Though it can be challenging to identify or classify the typical cyber threat, most run the gamut from non-professional to nation-state sponsored hackers; sometimes it is an internal threat of lax security choices on the part of the IT user. Whether malicious or unintentional, the threat is never static and the complexity of today’s systems and networks presents significant security challenges for the Navy’s producers and consumers of IT.
“We have to look at information like we did with aviation when it first started in the twenties. If you look at how naval aviation evolved, we are in the stand up phase right now with regard to Information Dominance and information warfare,” said Rodman. “Because it’s still in its infancy, we have to examine it and determine how we will mature the warfare area. In some cases, we will see that we may be able to use information to destroy our adversary’s capabilities so that we never get to the kinetic part of warfare.”

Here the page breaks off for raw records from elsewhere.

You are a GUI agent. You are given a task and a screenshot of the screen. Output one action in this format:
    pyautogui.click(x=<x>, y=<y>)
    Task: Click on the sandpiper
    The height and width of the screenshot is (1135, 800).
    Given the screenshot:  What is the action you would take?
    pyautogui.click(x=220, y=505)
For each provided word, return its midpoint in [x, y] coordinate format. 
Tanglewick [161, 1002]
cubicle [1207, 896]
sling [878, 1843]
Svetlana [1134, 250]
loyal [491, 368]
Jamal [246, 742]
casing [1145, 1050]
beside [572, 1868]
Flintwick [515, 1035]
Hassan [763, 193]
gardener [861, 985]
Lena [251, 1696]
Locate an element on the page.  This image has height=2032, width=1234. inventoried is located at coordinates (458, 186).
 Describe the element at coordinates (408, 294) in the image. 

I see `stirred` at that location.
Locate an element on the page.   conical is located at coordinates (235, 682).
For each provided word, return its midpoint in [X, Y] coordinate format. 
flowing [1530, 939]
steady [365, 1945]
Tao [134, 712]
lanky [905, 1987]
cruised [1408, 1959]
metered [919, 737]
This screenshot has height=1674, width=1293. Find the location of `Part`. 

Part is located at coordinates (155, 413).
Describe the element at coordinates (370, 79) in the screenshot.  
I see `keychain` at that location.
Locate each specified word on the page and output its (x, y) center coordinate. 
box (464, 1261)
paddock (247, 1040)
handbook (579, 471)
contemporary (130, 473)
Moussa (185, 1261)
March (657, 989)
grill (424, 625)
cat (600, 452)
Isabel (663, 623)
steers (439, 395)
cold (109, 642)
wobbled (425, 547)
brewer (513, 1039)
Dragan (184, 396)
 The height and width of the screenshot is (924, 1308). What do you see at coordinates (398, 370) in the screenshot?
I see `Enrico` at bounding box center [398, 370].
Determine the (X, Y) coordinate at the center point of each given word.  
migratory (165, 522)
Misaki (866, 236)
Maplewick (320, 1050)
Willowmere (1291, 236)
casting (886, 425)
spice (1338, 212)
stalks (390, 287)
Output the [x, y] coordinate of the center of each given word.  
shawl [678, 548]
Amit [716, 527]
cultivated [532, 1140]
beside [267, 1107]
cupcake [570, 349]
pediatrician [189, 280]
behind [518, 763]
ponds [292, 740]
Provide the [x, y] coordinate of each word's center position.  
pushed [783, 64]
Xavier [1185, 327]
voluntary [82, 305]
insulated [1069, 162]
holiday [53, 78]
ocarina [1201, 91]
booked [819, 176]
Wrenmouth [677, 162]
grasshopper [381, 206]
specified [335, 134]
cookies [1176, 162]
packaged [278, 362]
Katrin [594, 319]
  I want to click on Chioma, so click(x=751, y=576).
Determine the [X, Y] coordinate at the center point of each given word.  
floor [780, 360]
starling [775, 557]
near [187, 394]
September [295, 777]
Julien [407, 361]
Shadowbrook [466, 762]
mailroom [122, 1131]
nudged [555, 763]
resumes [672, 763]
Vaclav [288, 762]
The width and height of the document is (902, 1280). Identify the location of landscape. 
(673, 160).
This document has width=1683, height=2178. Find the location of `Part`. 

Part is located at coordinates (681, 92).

Despite doubt about the potential for a digital Pearl Harbor, the threats are real and the potential for destruction great. The nation’s virtual and physical infrastructures fall under the national security umbrella and will require greater cooperation between industry and government to fight the growing cyber menace in the information warfare arena. Whether a virtual Sea Treaty is necessary or possible will depend largely upon the cooperation of a yet undefined population of information owners and those users who give up their privacy information freely in a virtual world. How that information is protected and defended will continue to evolve and will keep SPAWAR on the leading edge.
As the Navy's Information Dominance systems command, SPAWAR designs, develops and deploys advanced communications and information capabilities for the warfighter. With more than 8,900 acquisition professionals located around the world and close to the fleet, the organization is at the forefront of research, engineering and support services that provide vital decision superiority for the warfighter.